Amazon is reviewing the Alexa business

Alexa has become integral to Amazon’s tech business. The digital voice assistant comes pre-installed on its devices, including smart home products. The company has dedicated more than 10,000 employees to Alexa and gives a major chunk of its investment capital to the service. But this business hasn’t been much profitable for Amazon. Perhaps it’s running in loss. The new report states that the company’s devices unit, which includes Alexa, had an annual operating loss of more than $5 billion in recent years.

Amazon is now reviewing the Alexa business to determine how it should go about the service in the future. To begin with, the company is considering “whether it should focus on trying to add new capabilities” to the digital assistant. Developing new Alexa skills and capabilities requires a huge investment. However, the service isn’t used as widely as the likes of Google Assistant and Apple’s Siri. Many customers use Alexa for just a few functions. So Amazon is looking to cut costs in this area.

However, Amazon still has high hopes for Alexa. A company spokesperson told the publication that it is “as optimistic about Alexa’s future today” as it has ever been. Alexa interactions have reportedly increased more than 30 percent in the past year, with music and shopping being the most popular uses. The service “remains an important business and area of investment for Amazon,” the spokesperson said. It remains to be seen how this performance review and the subsequent cost-cutting steps affect Alexa’s development and growth.

What this task involves
How would you render this sentence from the Alexa passage in Spanish: "Developing new Alexa skills and capabilities requires a huge investment."

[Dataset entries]
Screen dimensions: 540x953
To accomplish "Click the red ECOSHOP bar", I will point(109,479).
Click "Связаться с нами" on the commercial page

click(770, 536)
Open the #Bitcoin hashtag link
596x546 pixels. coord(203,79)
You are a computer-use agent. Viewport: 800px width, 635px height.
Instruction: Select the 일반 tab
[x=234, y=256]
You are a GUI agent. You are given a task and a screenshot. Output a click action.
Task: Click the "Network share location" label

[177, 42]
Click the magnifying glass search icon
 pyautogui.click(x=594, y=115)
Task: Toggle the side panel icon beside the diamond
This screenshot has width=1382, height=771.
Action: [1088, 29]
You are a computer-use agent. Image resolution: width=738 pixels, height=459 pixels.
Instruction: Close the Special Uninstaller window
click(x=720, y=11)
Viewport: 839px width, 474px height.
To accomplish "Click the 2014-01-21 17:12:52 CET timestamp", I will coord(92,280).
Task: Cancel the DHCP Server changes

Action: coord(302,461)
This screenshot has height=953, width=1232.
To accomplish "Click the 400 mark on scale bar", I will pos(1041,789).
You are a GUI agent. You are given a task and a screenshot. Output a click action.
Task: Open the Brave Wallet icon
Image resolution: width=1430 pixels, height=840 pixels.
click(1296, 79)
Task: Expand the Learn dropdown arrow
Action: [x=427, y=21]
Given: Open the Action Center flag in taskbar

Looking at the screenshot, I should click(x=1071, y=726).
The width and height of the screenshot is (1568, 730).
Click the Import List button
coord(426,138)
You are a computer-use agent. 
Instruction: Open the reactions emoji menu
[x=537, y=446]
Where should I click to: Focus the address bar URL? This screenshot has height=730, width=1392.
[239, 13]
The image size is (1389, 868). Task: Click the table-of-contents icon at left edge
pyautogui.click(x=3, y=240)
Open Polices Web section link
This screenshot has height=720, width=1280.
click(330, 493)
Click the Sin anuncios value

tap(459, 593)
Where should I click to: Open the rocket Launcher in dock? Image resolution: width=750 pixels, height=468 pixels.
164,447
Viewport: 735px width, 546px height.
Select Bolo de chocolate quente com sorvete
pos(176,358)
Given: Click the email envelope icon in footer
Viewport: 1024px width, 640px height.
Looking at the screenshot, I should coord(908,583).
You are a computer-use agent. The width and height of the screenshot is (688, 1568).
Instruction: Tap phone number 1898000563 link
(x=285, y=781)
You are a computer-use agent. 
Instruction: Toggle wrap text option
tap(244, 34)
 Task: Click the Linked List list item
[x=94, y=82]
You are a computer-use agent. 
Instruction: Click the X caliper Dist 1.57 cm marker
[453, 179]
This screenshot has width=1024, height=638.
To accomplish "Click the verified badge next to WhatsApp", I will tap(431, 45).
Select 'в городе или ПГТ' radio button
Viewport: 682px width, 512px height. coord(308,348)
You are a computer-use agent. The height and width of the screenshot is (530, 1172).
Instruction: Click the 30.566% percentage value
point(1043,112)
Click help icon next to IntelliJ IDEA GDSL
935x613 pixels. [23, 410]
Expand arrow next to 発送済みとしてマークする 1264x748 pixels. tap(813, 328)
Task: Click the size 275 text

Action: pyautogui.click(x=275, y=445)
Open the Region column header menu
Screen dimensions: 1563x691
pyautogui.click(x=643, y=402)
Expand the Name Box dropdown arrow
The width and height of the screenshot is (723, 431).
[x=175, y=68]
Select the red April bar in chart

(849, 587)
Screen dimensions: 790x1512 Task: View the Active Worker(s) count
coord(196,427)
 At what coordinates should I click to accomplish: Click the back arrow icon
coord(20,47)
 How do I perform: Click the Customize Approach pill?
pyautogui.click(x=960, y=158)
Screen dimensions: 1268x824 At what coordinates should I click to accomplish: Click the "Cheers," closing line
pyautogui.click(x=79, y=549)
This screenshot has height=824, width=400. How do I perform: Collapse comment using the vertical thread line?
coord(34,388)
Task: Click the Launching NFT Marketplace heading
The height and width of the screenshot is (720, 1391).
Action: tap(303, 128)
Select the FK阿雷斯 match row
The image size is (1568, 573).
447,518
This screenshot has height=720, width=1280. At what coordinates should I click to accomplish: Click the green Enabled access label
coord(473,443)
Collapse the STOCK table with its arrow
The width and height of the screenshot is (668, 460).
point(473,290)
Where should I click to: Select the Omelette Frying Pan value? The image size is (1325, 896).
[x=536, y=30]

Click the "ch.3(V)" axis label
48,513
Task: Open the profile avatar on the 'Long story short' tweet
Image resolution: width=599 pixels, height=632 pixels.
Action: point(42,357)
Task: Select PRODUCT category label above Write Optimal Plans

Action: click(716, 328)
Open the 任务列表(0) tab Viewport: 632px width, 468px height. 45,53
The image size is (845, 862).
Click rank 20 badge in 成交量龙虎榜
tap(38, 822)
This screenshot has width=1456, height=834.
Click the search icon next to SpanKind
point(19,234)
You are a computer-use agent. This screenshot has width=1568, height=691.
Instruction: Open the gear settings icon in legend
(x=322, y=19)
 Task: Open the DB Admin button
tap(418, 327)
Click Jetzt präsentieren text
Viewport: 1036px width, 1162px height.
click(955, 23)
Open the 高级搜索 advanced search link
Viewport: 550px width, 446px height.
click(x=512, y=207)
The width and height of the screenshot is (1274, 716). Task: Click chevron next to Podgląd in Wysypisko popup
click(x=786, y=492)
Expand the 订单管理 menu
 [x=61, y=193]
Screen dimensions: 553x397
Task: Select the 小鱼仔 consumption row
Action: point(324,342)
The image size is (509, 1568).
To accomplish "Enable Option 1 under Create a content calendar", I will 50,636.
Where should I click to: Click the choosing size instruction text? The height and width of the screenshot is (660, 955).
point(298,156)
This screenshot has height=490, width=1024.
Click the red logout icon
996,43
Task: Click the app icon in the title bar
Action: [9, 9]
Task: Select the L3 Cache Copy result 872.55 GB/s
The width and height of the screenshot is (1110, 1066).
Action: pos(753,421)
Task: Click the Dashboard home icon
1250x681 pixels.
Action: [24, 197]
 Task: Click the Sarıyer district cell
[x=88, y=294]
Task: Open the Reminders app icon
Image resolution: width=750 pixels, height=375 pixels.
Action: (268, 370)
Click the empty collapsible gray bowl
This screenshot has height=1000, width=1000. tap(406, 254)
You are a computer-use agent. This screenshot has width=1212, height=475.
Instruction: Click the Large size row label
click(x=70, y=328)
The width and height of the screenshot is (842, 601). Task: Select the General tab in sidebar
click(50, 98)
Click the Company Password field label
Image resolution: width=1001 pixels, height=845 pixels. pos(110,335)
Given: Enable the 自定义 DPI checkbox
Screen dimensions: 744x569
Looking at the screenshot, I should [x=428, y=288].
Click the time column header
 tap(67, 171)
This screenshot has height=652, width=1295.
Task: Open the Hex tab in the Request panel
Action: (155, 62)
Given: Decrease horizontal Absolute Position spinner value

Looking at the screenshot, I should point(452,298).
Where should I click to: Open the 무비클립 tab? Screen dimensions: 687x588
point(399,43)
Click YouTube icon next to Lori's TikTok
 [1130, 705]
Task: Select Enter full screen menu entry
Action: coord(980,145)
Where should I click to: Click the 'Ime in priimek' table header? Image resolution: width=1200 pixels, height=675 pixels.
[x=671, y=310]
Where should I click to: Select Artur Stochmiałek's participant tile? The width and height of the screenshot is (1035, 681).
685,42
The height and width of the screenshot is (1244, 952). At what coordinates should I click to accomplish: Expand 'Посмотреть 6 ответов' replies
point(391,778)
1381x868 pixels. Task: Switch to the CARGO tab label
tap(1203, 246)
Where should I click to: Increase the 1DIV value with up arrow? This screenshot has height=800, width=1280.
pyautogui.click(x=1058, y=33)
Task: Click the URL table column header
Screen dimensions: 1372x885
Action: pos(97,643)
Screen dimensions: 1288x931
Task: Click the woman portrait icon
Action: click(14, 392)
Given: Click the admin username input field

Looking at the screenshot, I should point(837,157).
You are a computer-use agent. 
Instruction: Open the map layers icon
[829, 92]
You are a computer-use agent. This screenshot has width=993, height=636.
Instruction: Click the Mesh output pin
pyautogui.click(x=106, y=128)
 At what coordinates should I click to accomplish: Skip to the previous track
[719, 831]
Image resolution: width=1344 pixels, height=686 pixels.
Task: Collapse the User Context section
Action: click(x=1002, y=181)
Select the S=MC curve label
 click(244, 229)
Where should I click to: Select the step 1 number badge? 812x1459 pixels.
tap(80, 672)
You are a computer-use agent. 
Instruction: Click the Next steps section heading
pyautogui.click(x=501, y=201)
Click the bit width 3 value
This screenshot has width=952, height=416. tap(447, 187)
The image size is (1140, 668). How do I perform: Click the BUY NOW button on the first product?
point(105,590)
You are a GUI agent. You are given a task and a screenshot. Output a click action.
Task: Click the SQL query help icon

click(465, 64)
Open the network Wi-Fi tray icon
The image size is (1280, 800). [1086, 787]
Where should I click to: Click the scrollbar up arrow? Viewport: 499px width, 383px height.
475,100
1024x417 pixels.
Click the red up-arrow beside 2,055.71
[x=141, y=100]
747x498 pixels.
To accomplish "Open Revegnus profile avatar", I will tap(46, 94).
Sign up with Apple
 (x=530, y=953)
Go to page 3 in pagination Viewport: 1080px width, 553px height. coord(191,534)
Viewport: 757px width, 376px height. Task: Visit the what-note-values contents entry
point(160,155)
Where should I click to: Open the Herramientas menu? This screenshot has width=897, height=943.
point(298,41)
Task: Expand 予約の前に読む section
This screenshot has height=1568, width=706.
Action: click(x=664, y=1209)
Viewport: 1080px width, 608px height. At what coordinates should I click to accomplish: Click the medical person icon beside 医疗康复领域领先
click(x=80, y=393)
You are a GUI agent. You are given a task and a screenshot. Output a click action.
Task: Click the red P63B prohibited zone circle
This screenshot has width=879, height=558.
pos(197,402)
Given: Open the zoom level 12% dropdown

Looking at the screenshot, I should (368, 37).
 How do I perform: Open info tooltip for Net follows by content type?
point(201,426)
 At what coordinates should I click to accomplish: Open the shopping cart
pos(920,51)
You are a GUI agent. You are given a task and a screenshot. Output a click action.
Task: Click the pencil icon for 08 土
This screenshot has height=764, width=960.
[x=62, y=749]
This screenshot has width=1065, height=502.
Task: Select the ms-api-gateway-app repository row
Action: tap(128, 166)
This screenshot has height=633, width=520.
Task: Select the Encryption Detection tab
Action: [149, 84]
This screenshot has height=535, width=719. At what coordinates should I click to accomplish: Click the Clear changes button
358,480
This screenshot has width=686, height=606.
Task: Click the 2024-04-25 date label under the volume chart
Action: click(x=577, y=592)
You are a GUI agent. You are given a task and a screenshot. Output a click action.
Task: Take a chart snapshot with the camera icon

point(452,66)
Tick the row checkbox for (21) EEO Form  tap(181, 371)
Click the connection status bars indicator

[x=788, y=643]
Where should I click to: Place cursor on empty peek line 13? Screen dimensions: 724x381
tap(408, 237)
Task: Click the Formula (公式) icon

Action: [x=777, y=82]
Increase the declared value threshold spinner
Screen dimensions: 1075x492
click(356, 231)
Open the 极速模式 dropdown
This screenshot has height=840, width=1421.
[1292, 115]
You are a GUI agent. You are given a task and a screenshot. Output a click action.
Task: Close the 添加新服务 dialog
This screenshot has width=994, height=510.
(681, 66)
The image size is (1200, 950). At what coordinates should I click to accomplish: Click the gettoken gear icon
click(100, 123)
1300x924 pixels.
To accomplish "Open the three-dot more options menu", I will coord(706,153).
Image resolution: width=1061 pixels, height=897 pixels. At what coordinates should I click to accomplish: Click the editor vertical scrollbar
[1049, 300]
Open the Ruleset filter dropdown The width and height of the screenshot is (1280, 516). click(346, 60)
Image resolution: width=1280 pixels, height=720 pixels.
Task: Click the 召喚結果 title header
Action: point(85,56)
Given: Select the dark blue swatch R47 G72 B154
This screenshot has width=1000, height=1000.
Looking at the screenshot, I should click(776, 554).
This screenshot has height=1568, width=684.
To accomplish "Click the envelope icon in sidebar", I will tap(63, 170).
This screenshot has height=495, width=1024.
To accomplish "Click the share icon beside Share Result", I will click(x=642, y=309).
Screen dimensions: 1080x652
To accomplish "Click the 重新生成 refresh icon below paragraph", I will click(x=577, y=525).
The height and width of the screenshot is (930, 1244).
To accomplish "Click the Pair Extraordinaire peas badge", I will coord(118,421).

Task response
Desarrollar nuevas habilidades y capacidades de Alexa requiere una inversión enorme.